[LP] Mademoiselle K – Hungry Dirty Baby

Mademoiselle K nous revient enfin après un silence frustrant, parsemé d’interrogations sur les rumeurs devenues rapidement certitudes d’un nouvel album en anglais.

Mademoiselle K - Hungry Dirty Baby

Absence qu’on lui pardonnera volontiers. Car cet écart de bonne conduite auprès de ses fidèles de la première heure et d’une nouvelle fan base qui ne se connaît pas encore, en France comme à l’international, nous permet de retrouver une Katerine en mode trio réinventée, revivifiée, entière et en même temps transfigurée. Avec un disque punchy et punky où l’on se sent comme à la maison, sans déraison.

Il y a quelques mois, Mademoiselle K avait le choix entre simplement claquer des doigts et monter le son ou claquer la porte pour aller faire ce qui lui plaisait. Se sentant à l’étroit dans son jeans usé par les mêmes scènes, les mêmes promos, les mêmes artifices de l’univers musical et prête à donner de la voix afin d’ouvrir sa voie à l’étranger pour porter ses portées hors de nos frontières, elle est retourné (un peu) à l’école et a (beaucoup) amélioré son anglais dans le but de donner vie à toutes ses nouvelles compos qui déménagent et la démangent.

Le confort, ce n’est pas son truc. Faut que ça bouge, que ça se remette en cause pour qu’on en cause aux quatre coins de la planète. Mademoiselle K veut être universelle dans le macrocosme des scènes obscures occidentales ou orientales. Et cette nouvelle orientation, qui n’a en aucun cas pour but de nous désorienter, nous amène tout naturellement vers un nouvel album où tout se modifie sans changement rédhibitoire .

Prenez cette ouverture d’album qui martèle et nous atèle aux douze titres dont nous ne sommes pas prêts de décrocher. « I Can Ride A Fucked Up Bull » nous met d’emblée un coup de boule qui fait du bien, car ce KO au premier round présage (tuméfié) d’un chaos tout le long d’un LP promis à sonner comme un OK sans hoquet. La patte griffée et acérée de Katerine est bien là, on la sent confortable derrière sa basse pour une messe tout en anglais au cours de laquelle elle n’en perd jamais son latin. Elle expire dans la langue de Shakespeare et nous retenons notre respiration pour ne louper aucune parole ou note de musique. Virage musical dont nous avions eu un avant-goût avec le clip « Glory », second morceau de l’album et deuxième vidéo après « R U Swimming? ».

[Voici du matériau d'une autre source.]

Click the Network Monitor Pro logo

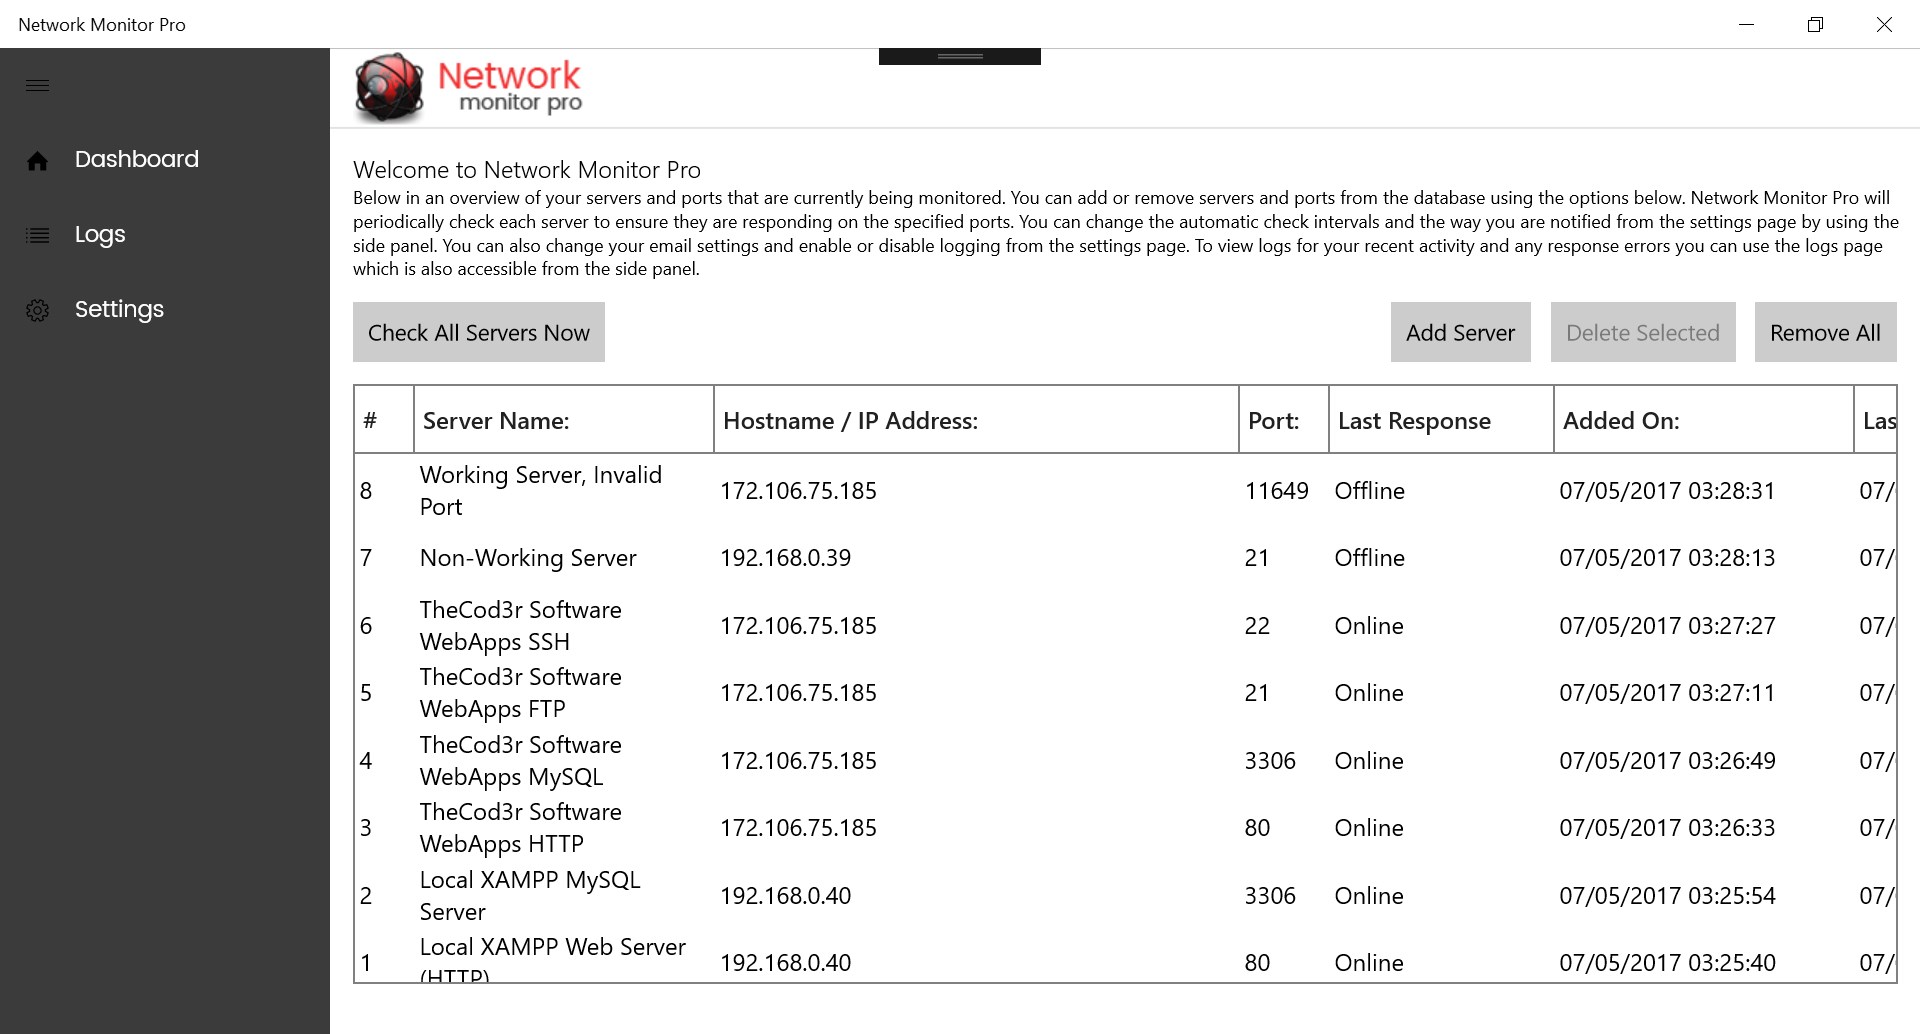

Sonnant comme un hymne, presque une revanche, le titre est un vrai rallye qui rallie au passage tous les curieux s’étant postés sur la nouvelle route à suivre de Mademoiselle K. Un morceau qui roule à tombeau ouvert, à déguster en sirotant un cercueil. On nage de bonheur dans l’eau fraîche de « R U Swimming? ». Dans le grand bain bien sûr. Aux tonalités brit pop punk des 80’s façon Jam ou Joe Jackson, on croule sous le crawl de la mélodie qui donne de bons coups d’épaules comme pour nous inviter à pogoter. Avant que le morceau qui porte le titre de l’album (ou l’inverse) nous fasse nous poser quelques instants pour mieux écouter et entendre les revendications de Katerine, qui s’en fout d’être célèbre et préfère régler d’abord ses problèmes amoureux avec un mot ritournelle qui la condamne à ne pas être entendue sur les ondes.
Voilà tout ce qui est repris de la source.